* [AIM]:
Copy the lines of the records from the line with "Click the back arrow in title bar" up to and including the last line of the records, leaving out the pictures.

* [DATA SUPPLIED]:

** Start **

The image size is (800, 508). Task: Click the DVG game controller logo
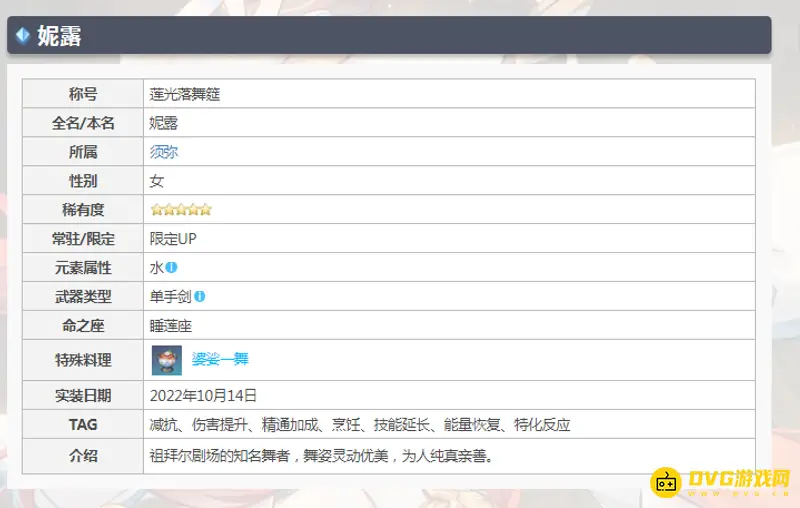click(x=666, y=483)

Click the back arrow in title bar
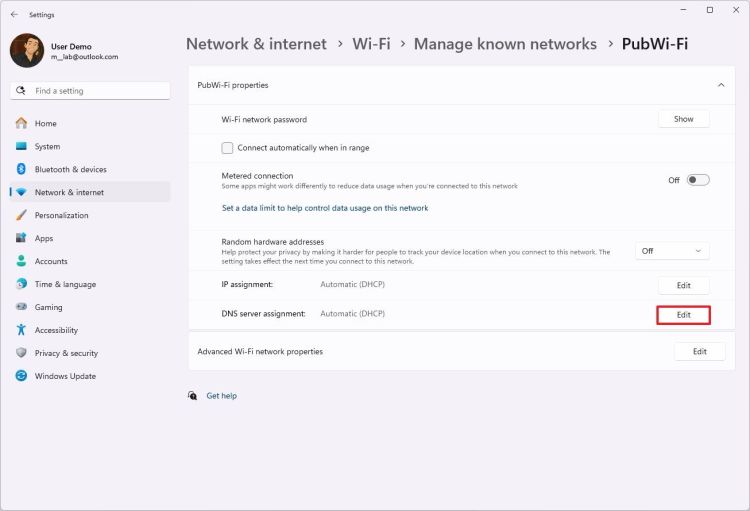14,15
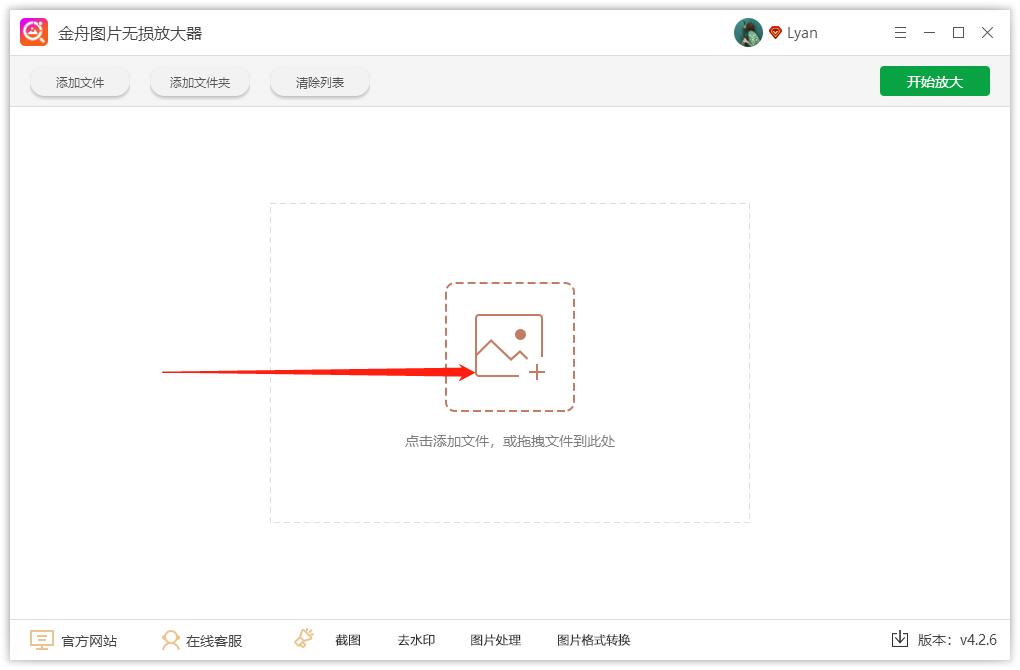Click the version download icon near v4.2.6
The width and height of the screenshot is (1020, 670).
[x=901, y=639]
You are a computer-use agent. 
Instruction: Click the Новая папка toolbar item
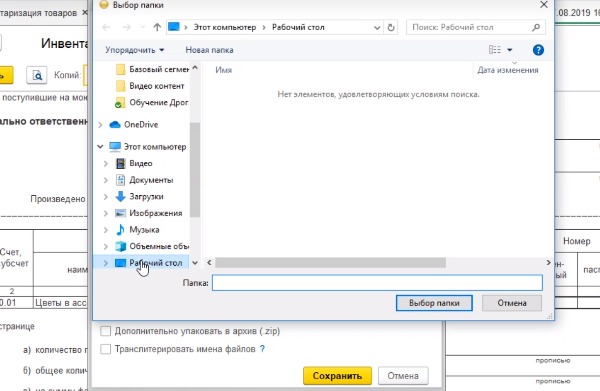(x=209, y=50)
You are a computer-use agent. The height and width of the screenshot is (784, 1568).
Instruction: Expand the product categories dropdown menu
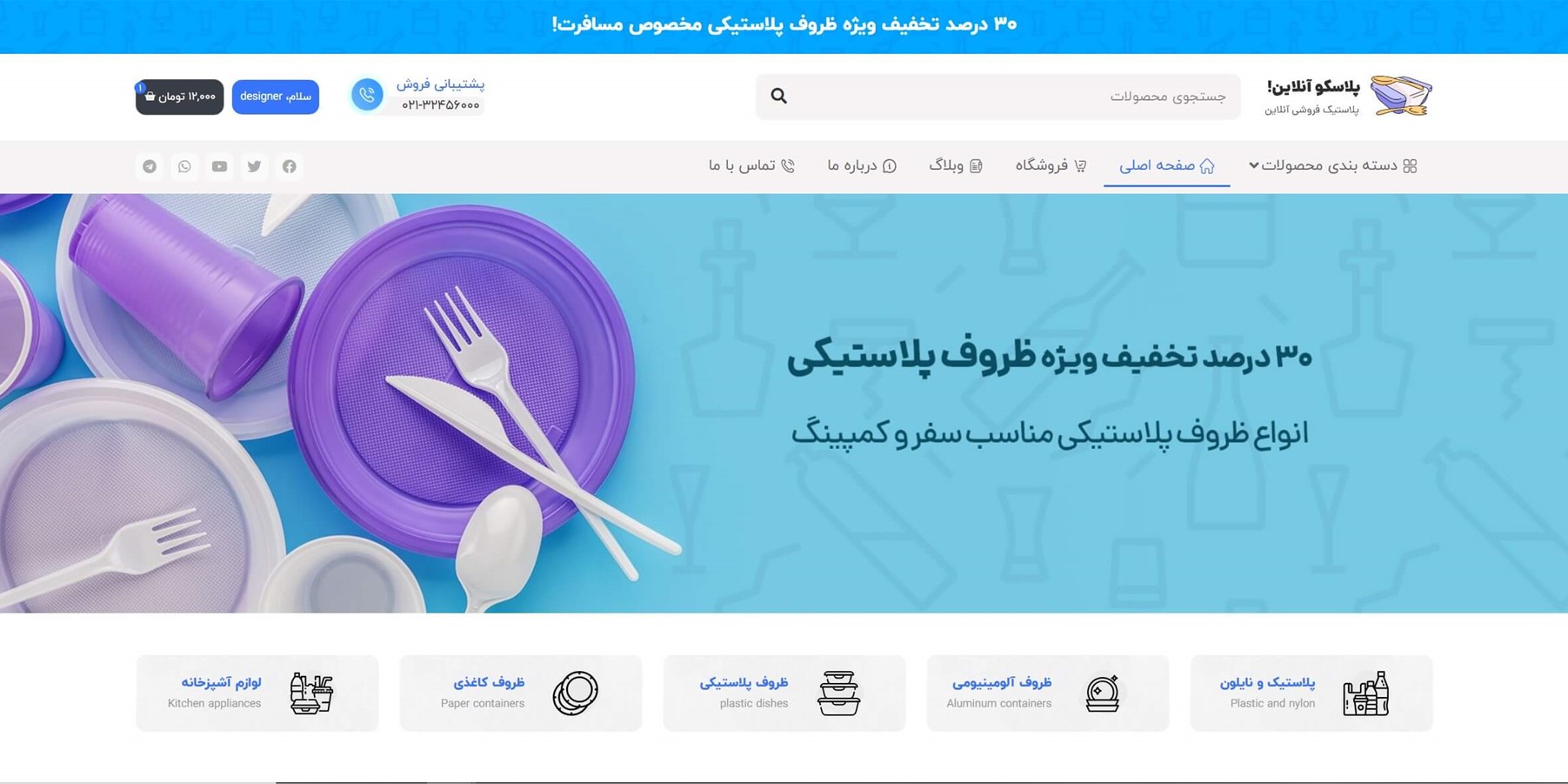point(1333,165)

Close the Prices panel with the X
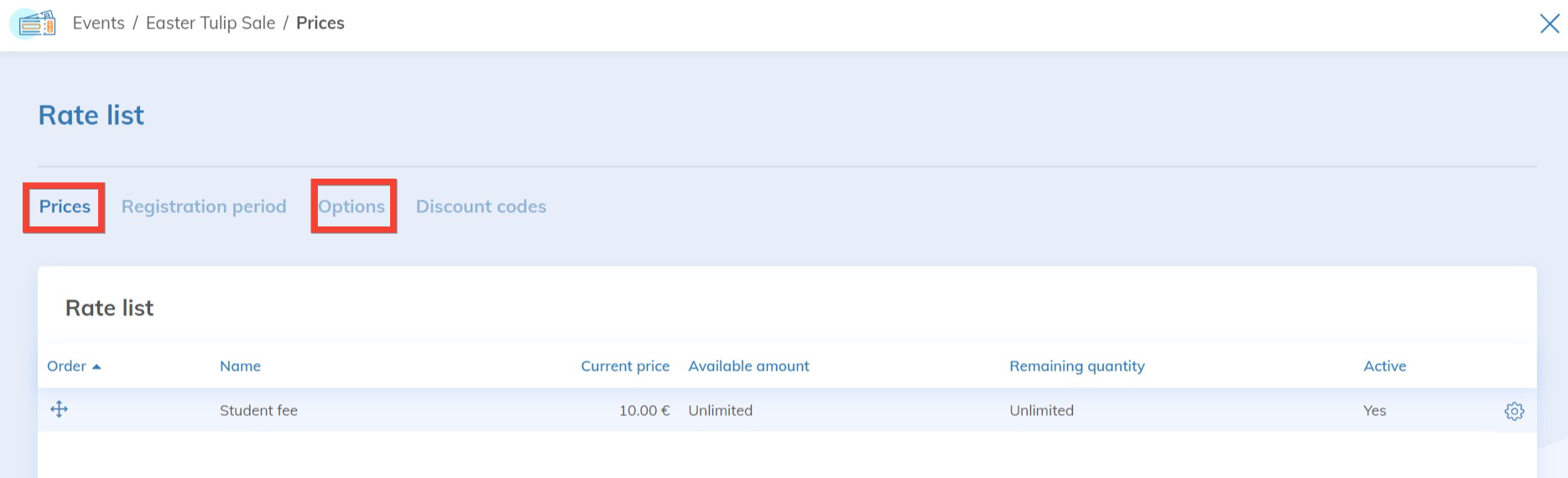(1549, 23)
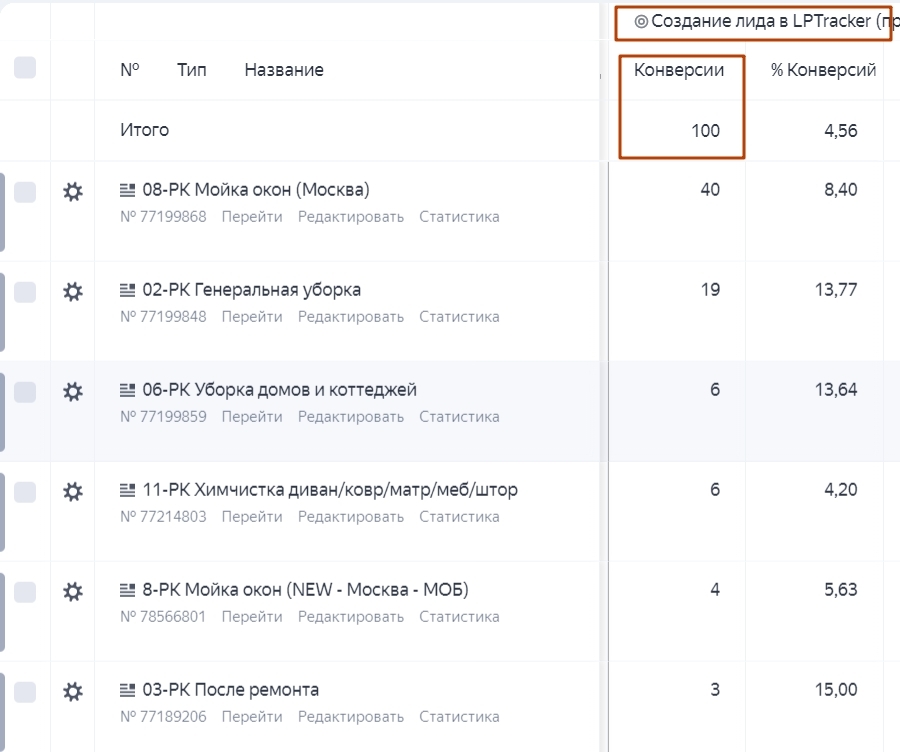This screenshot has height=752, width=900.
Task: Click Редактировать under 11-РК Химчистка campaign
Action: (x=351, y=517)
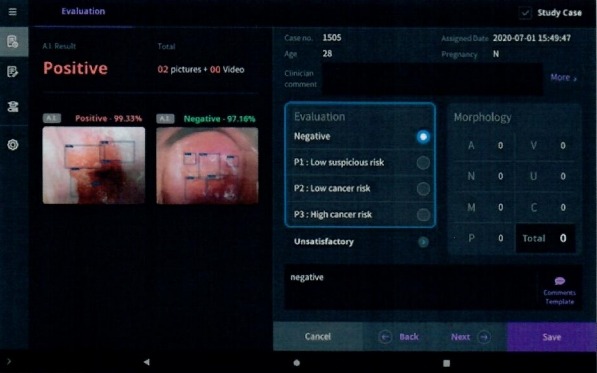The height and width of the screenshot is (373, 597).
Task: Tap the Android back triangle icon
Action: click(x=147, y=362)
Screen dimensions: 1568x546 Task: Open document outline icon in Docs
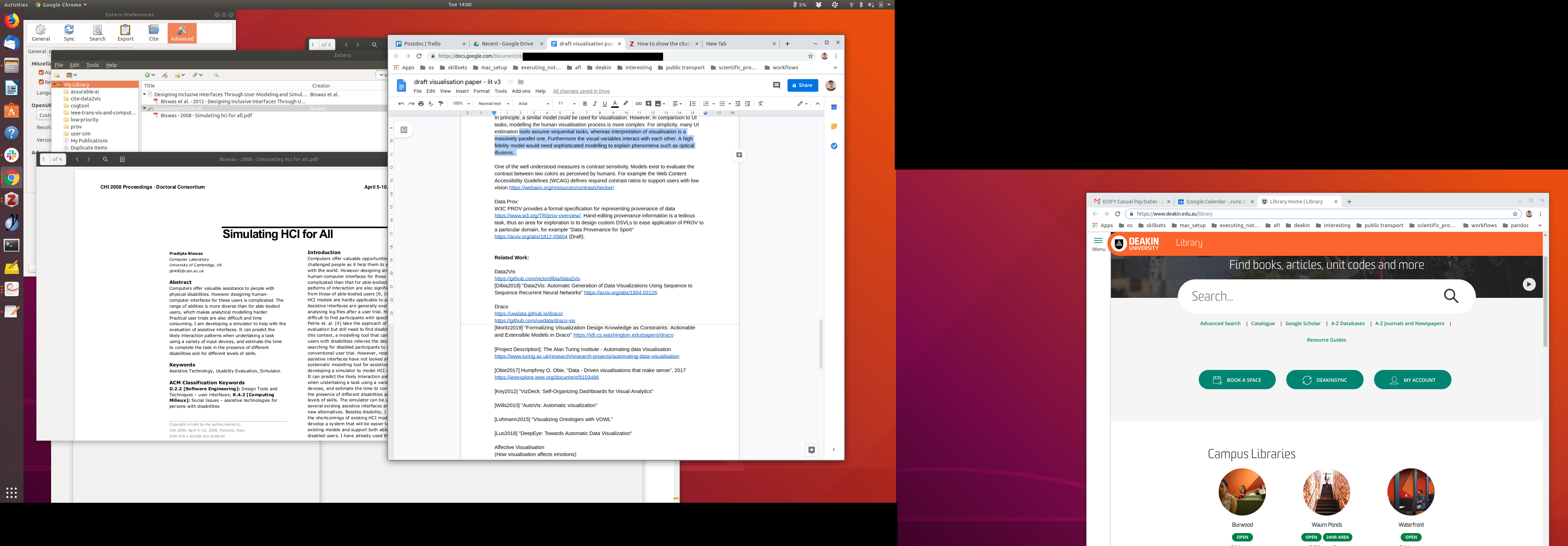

** End **

* [ANSWER TO THIS TASK]:
Click the back arrow in title bar
14,15
Click the version download icon near v4.2.6
The width and height of the screenshot is (1020, 670).
[x=901, y=639]
You are a computer-use agent. 
Instruction: Click the Новая папка toolbar item
(x=209, y=50)
You are a computer-use agent. The height and width of the screenshot is (784, 1568).
Instruction: Expand the product categories dropdown menu
point(1333,165)

Close the Prices panel with the X
(1549, 23)
This screenshot has height=752, width=900.
Task: Click Редактировать under 11-РК Химчистка campaign
Action: (x=351, y=517)
The height and width of the screenshot is (373, 597).
Task: Tap the Android back triangle icon
Action: click(x=147, y=362)
Screen dimensions: 1568x546 Task: Open document outline icon in Docs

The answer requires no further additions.